The following from Rodgers v. United States,
" 'The general principle to be applied,' said Bovill, C.J., in Thorpe v. Adams (L. R. 6 C. P. 125, 135,) 'to the construction of acts of parliament is that a general act is not to be construed to repeal a previous particular act, unless there is some express reference to the previous legislation on the subject, or unless there is a necessary inconsistency in the two acts standing together.' 'And the reason *Page 238
is,' said Wood, V.C., in Fitzgerald v. Champenys, (30 L. J. R. N. S. Eq. 777, 782; 2 Johns. Hem. 31, 54 [70 Eng. Repr. 958]), 'that the legislature having had its attention directed to a special subject, and observed all the circumstances of the case and provided for them, does not intend, by a general enactment afterwards to derogate from its own act when it makes no special mention of its intension so to do' " — and citingCrane v. Reeder,
It is significant that section 57, chap. 8, pt. 1, of the act (2 Comp. Laws 1929, § 7322), providing of districts of the first class, repealed "all general or special acts not herein re-enacted which apply solely to school districts of the first class," and it is significant that in section 16 of chap. 27, pt. 2) (2 Comp. Laws 1929, § 7621), rights conferred by certain special acts to license teachers are expressly repealed, and also significant that these are the only instances in Act No. 319 that we have found where reference is made to local acts.
It shows the legislature had local acts in mind, and, by repealing them or any of them in such very limited degree, they evidenced an intention not to repeal them or any of them in any other degree.
Moreover there is practical construction in this regard. The legislature, by Act No. 9, Local Acts 1931, expressly repealed the local act in question.

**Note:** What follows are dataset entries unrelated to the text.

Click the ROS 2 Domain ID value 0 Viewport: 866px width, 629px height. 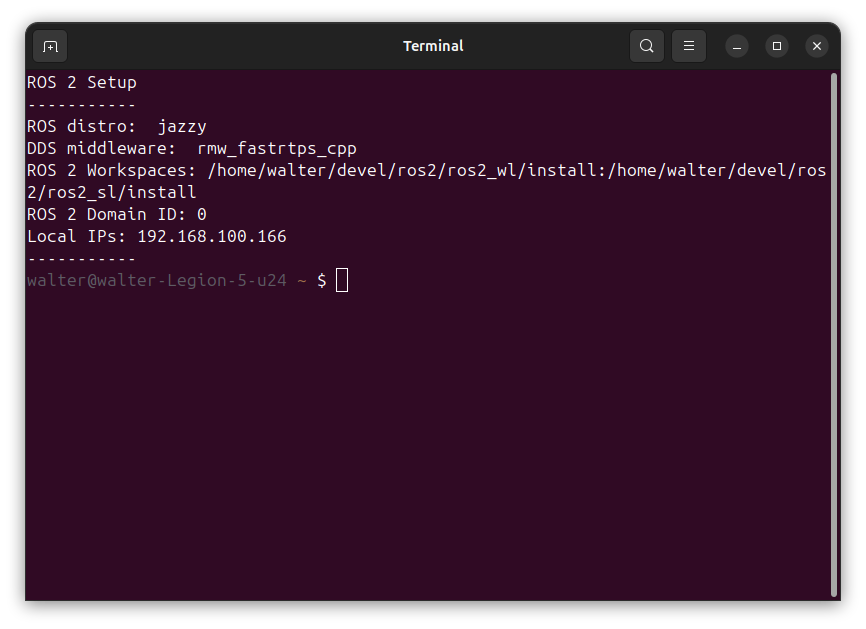tap(202, 214)
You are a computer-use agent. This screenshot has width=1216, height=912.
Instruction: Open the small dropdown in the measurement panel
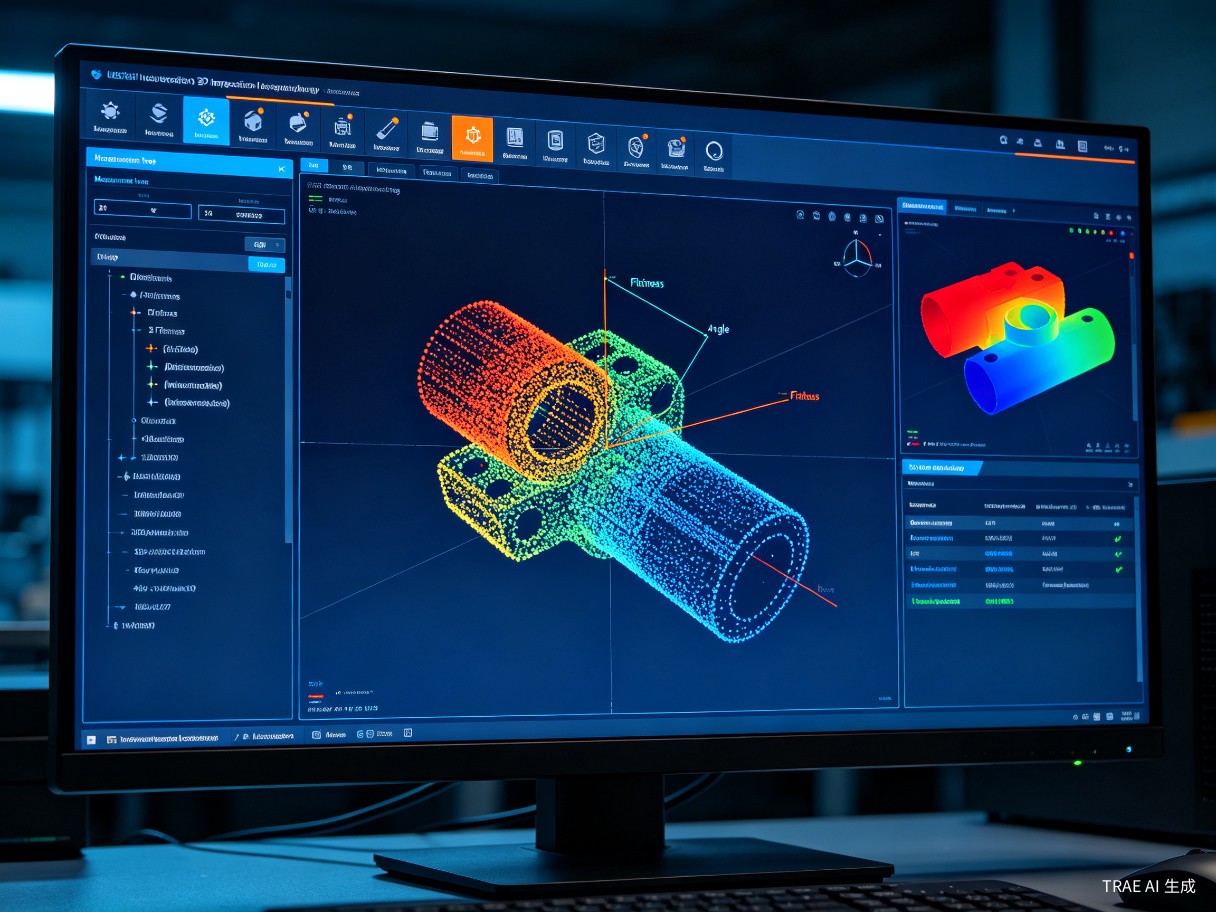click(265, 245)
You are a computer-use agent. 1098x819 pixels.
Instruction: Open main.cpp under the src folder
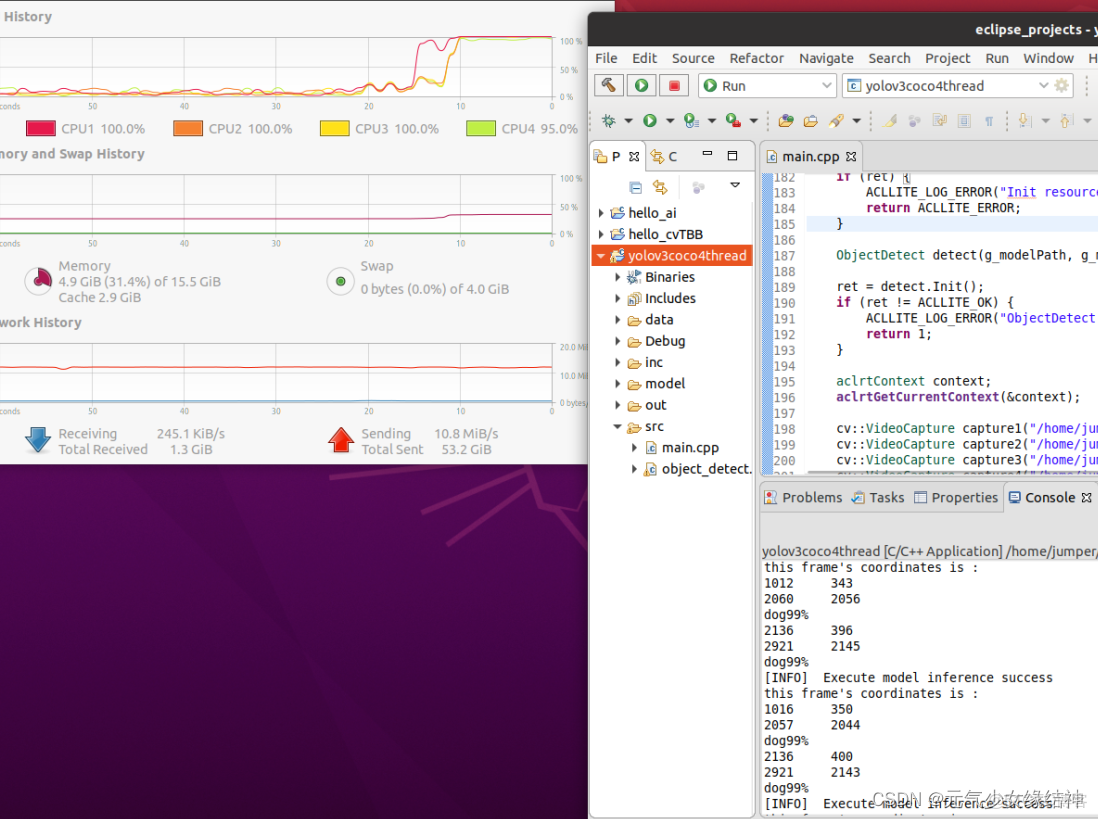[x=689, y=448]
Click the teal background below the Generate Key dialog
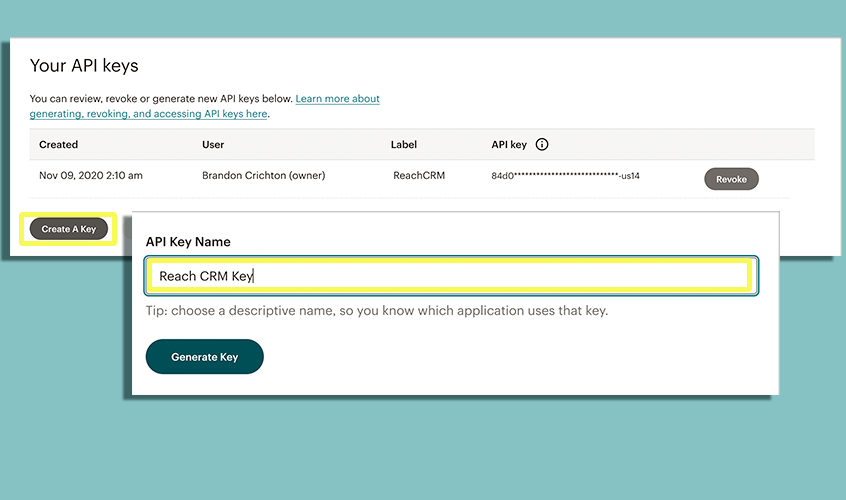 450,450
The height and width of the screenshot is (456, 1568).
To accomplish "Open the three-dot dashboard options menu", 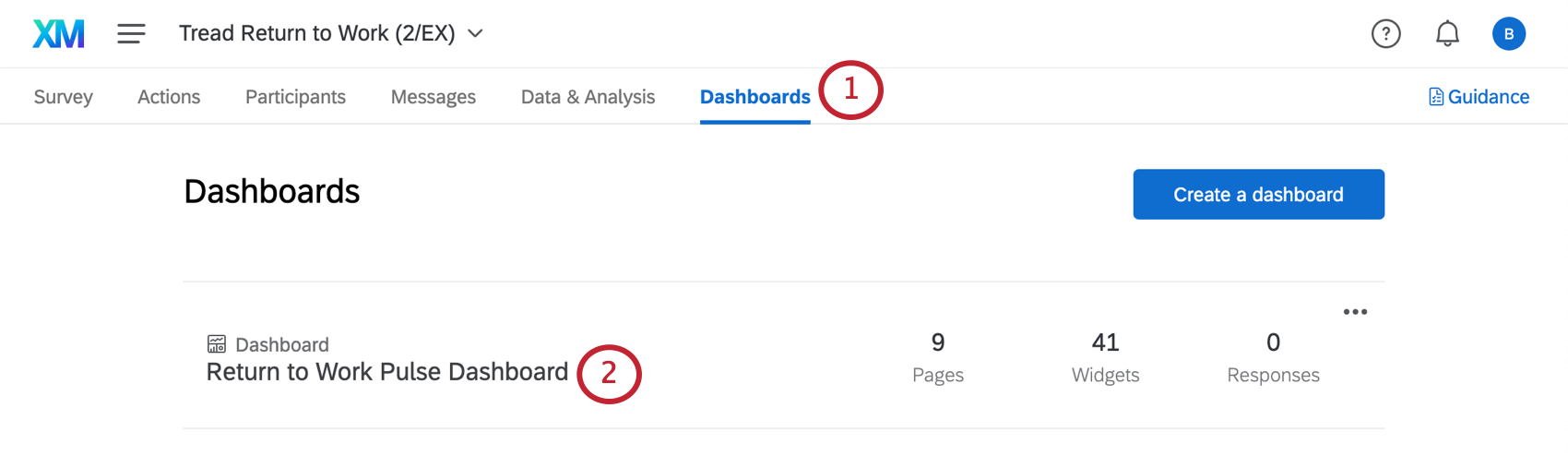I will [1355, 312].
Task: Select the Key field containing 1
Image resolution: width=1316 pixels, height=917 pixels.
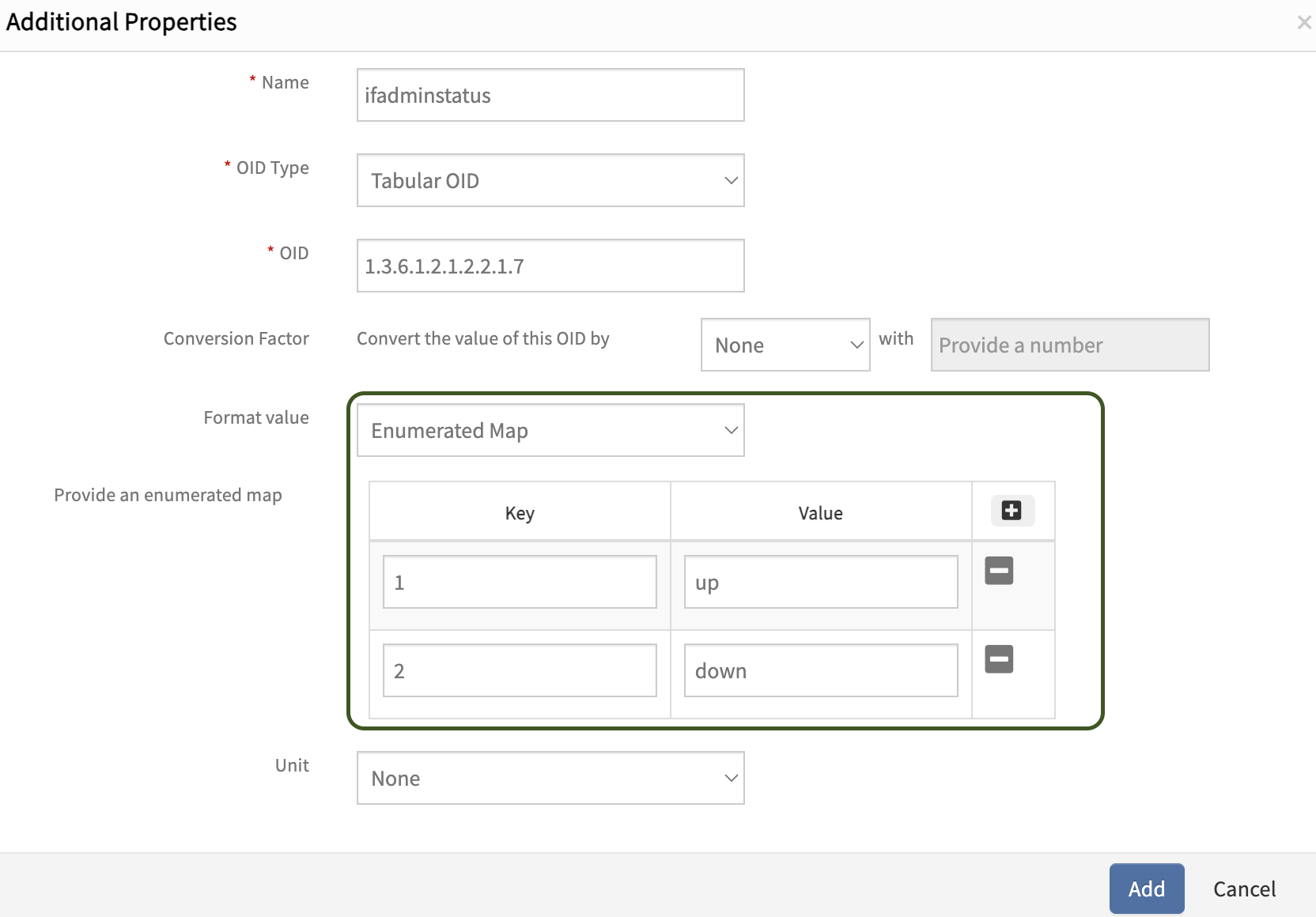Action: pyautogui.click(x=520, y=583)
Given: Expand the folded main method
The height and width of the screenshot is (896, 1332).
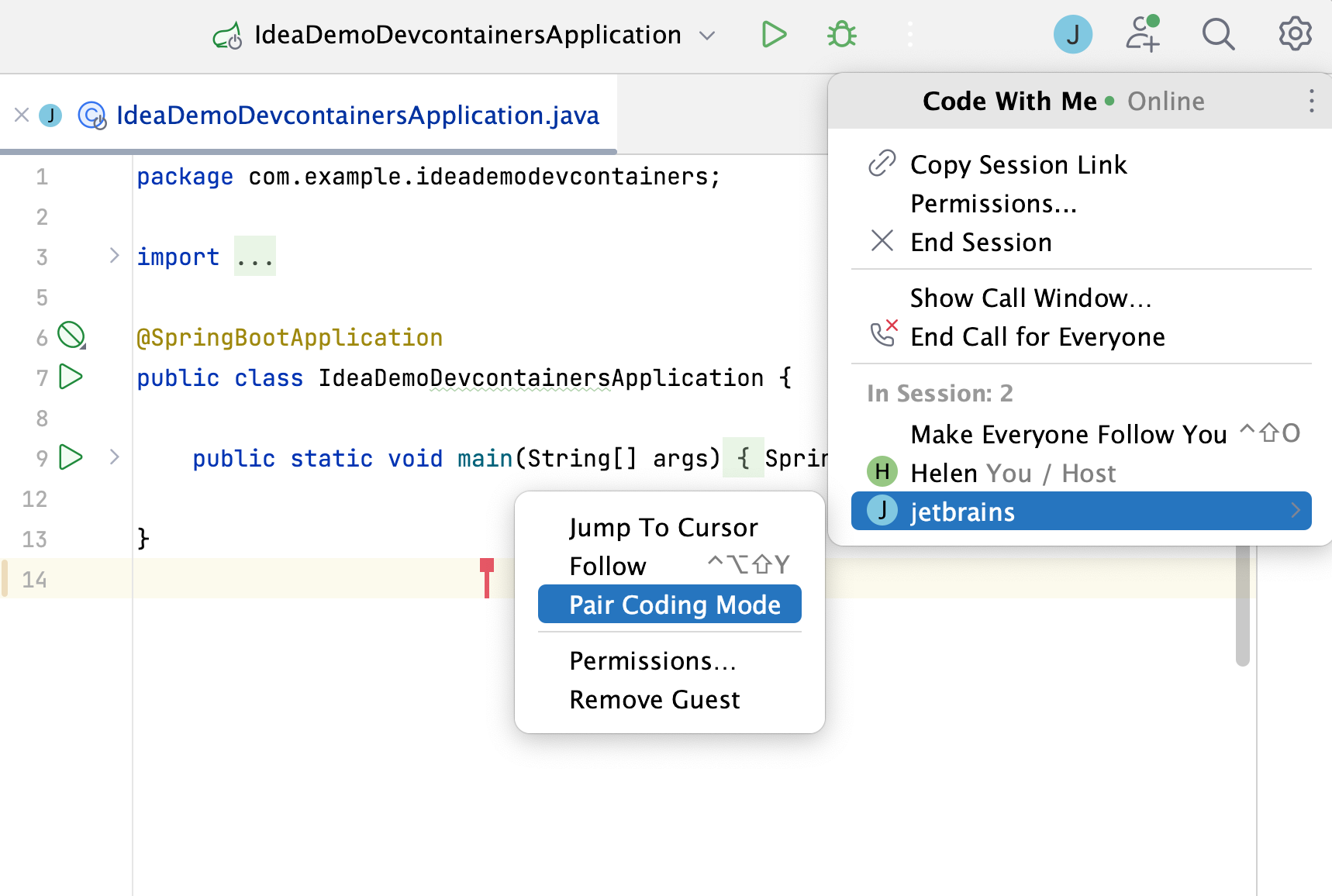Looking at the screenshot, I should pyautogui.click(x=115, y=457).
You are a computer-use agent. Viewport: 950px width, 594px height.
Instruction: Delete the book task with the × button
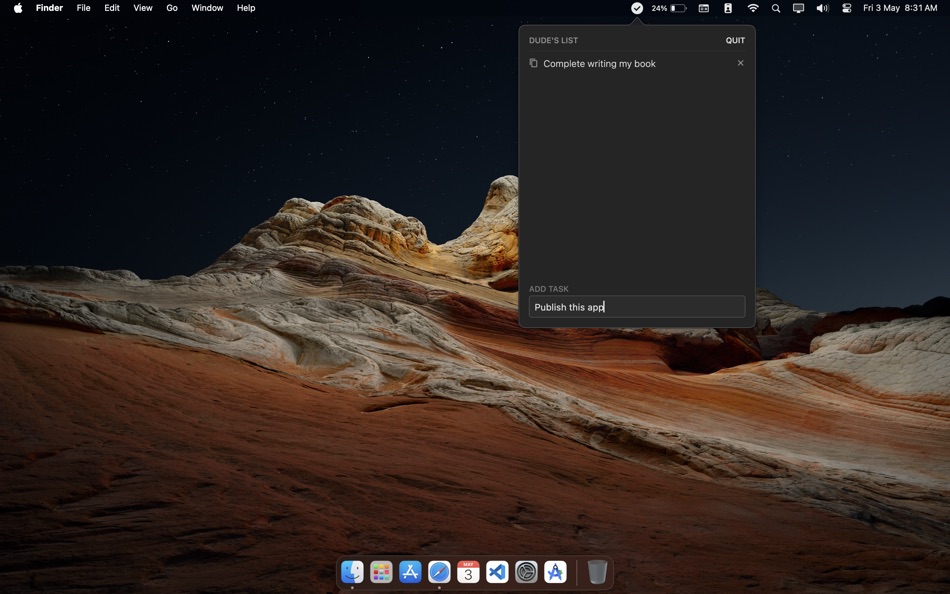pyautogui.click(x=740, y=63)
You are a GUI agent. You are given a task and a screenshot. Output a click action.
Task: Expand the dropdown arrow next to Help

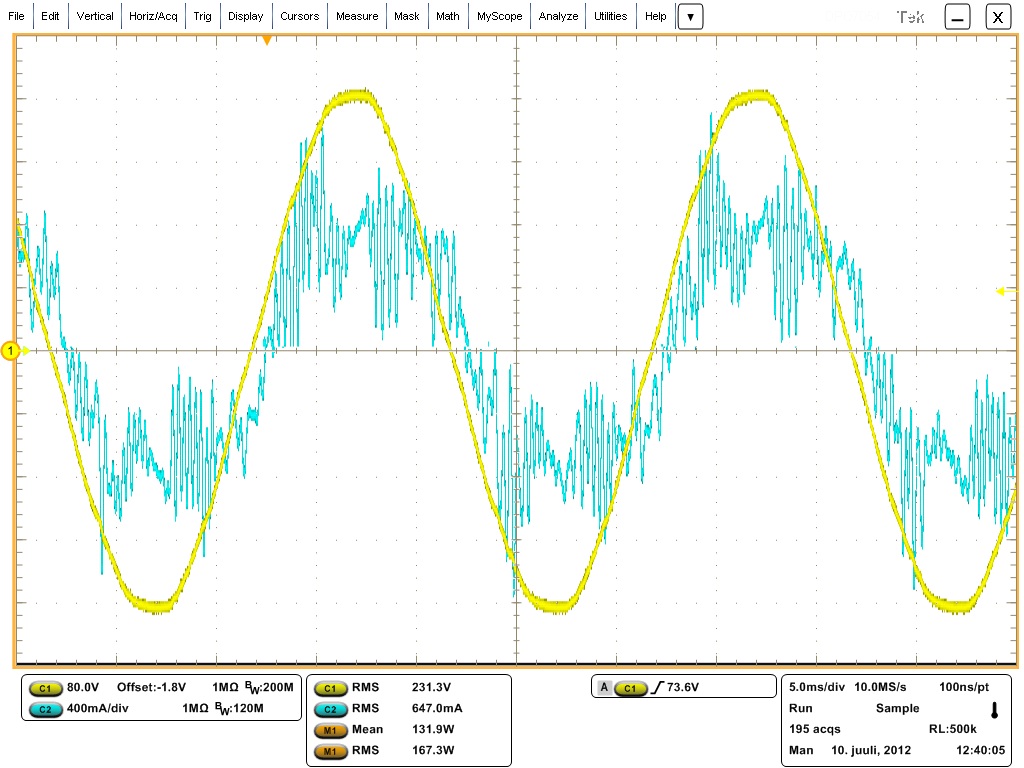[x=690, y=17]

We conclude that, at the time of the attempted creation of the defendant township school district, Local Act No. 283 being then in force, it was beyond the power of the voters of the township, and they had no such delegated power, to destroy the legal entity, Fractional School District Number 2, of the townships of Hastings and Castleton, so created by special act of the legislature. This necessitates affirmance of the judgments, but, as the matter is likely to arise again, we speak of another question. *Page 239
One district, Fractional District Number 1 of Castleton and Maple Grove townships, is a graded district of ten grades or more and whose school-house is more than two miles from the center of the township. The consent of the electors of the graded district was necessary to its being included in a township school district. Section 2, chap. 4, pt. 1, Act No. 319, Pub. Acts 1927 (2 Comp. Laws 1929, § 7132). The statute here fixes no time within which such consent shall be given. It should be within a reasonable time. Where, as here, the consent was more than two years before the vote on the question of organizing a township school district, and where, during that period, there was submitted to the voters of the graded district a proposal to bond for a school-house, which indicates abandonment of the consent, the consent should be treated as too remote. Peth v. Martin,
Affirmed. Single costs to appellees.
BUTZEL, C.J., and WIEST, McDONALD, SHARPE, NORTH, and FEAD, JJ., concurred. POTTER, J., did not sit.